# [Data in this exercise]
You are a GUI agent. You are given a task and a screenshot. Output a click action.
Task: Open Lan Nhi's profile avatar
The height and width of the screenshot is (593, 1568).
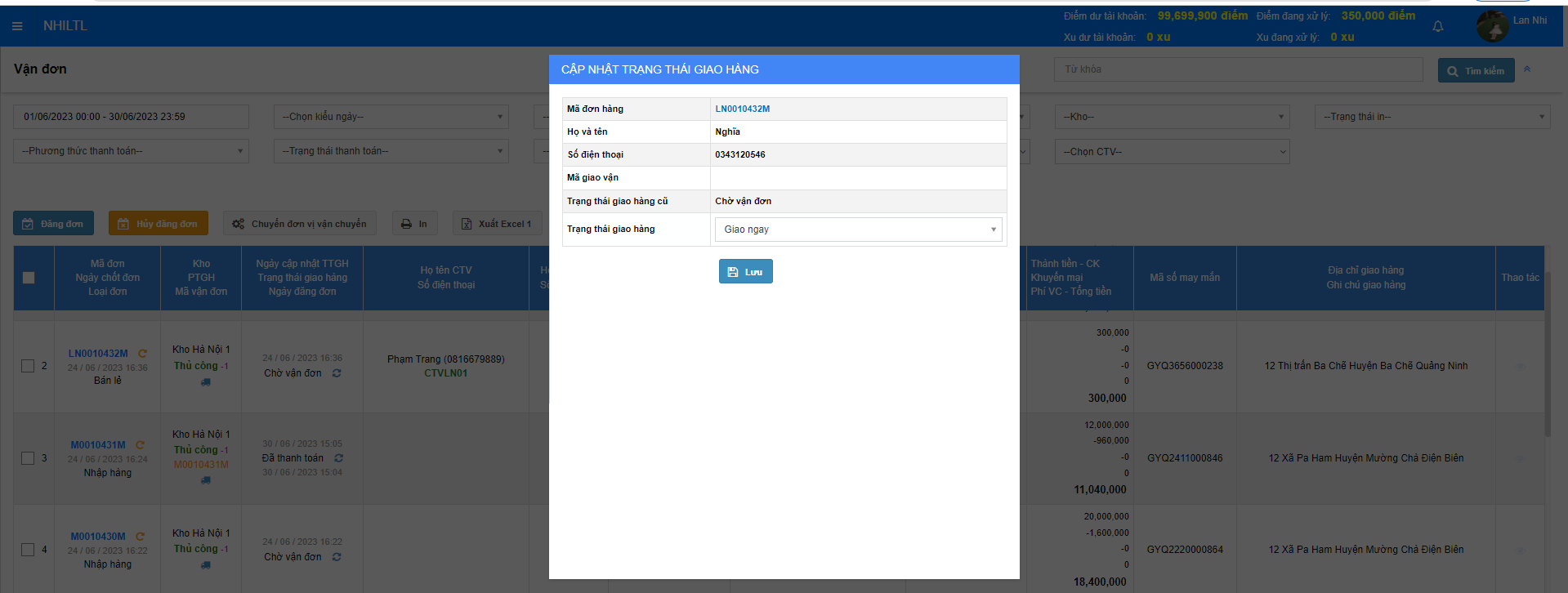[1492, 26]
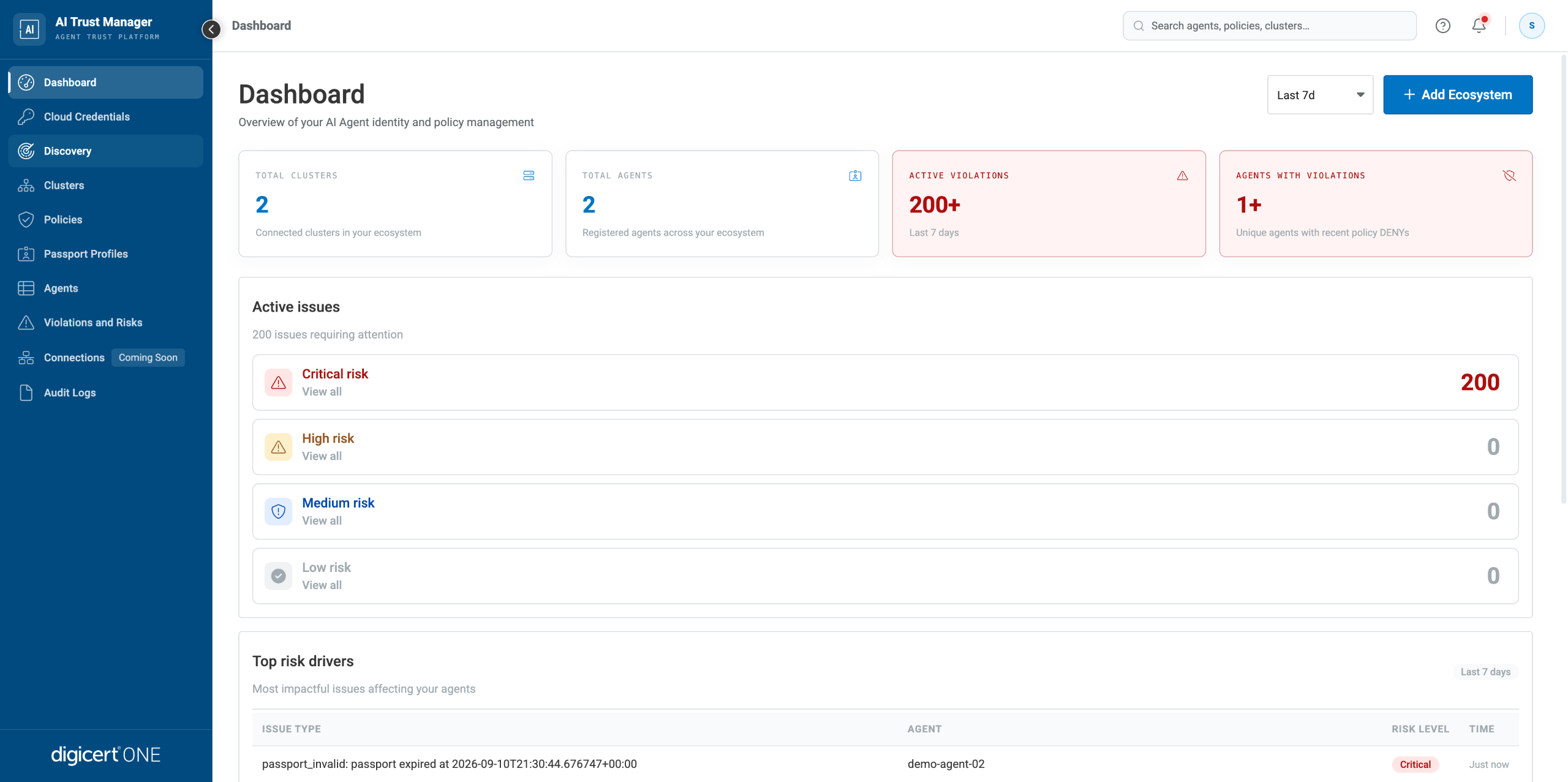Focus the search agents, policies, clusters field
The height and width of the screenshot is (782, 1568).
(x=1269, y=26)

# [What is asked]
Please copy the lines from the first one through the line with "The height and width of the screenshot is (782, 1568).", substituting "interface agent" for "GUI agent" and changing nothing else. Leave the pictures out.

# [Result for this task]
You are a interface agent. You are given a task and a screenshot. Output a click action.
Task: Open Lan Nhi's profile avatar
The height and width of the screenshot is (593, 1568).
[1492, 26]
Focus the search agents, policies, clusters field
The height and width of the screenshot is (782, 1568).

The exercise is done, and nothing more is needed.